Primary data compression and storage virtualization can also reduce energy and cooling requirements. Neither is new, but both are making significant inroads toward cutting down data-center costs.
Data compression in non-production environments has been around a long time. Compressed data saves disk space, speeds up data recovery using fewer backup sources, and saves on storage system and media purchases. And in the case of nearline (secondary) storage, compression uses less disk and thus cuts down on ongoing energy costs from constantly spinning disks. However, few companies have applied data compression to primary production environments, citing high-performance requirements that did not allow for compression/de-compression cycles.
But as interest grew in the benefits of the energy-efficient data center, vendors turned their attention to the high energy costs of primary storage. Most de- duplication and data compression happens at the secondary storage level, meaning that uncompressed data makes primary storage a prime offender when it comes to power usage. In response, compression optimized for primary storage has become another innovative software technique for the green data center. Primary data compression from vendors such as Storwize does not impact performance. And in turn a compressed primary volume shrinks demand for secondary storage capacity and replication bandwidth.
Storage virtualization is another key strategy for the green data center. One of the most perplexing problems in creating a green data center is powering a plethora of storage devices, each requiring its own energy source and generating significant heat. Virtualization releases data from this stranglehold by presenting virtualized storage pools as separate devices to the applications.
Storage virtualization also includes best practices around managing large virtual storage pools, such as wide striping across multiple spindles for improved performance. The upshot of virtualization is that IT can efficiently pool physical storage capacity, which in turn improves allocation and shrinks energy and cooling costs.

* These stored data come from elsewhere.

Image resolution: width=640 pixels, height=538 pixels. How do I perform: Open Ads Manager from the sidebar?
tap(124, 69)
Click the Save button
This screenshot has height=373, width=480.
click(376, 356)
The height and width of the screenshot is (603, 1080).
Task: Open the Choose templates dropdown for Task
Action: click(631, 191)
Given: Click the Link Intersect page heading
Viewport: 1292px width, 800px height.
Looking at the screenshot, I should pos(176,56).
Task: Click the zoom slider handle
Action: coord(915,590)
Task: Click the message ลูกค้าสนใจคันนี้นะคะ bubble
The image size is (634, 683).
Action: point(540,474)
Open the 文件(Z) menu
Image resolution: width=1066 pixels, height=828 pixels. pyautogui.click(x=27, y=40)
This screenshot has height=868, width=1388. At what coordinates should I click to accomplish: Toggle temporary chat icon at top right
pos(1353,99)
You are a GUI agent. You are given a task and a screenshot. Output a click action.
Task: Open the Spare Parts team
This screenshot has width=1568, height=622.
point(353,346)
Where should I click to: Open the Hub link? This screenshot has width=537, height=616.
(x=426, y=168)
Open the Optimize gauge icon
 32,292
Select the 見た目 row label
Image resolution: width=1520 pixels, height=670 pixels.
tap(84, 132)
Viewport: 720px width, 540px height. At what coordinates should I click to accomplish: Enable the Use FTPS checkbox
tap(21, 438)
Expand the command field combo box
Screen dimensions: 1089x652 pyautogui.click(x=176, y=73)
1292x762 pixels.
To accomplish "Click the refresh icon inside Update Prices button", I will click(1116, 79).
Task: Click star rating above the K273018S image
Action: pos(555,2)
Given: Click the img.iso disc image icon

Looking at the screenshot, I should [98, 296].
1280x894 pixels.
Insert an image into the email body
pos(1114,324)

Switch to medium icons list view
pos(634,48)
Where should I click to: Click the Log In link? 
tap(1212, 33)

Achieving a cost-effective and sustainable green data center is a major undertaking. However, reducing energy-related costs and managing data-center build-out is not an all-or-nothing task. Storage represents a large piece of the energy pie, and shrinking storage with innovative software technologies will have an immediate impact on the bottom line. By founding their green data center on this process, companies can realize significant reductions in storage-related energy costs. Then they can proceed to integrate other strategies, including managing power usage as an SLA, building an energy-efficient infrastructure, and engineering facilities for maximum power efficiency.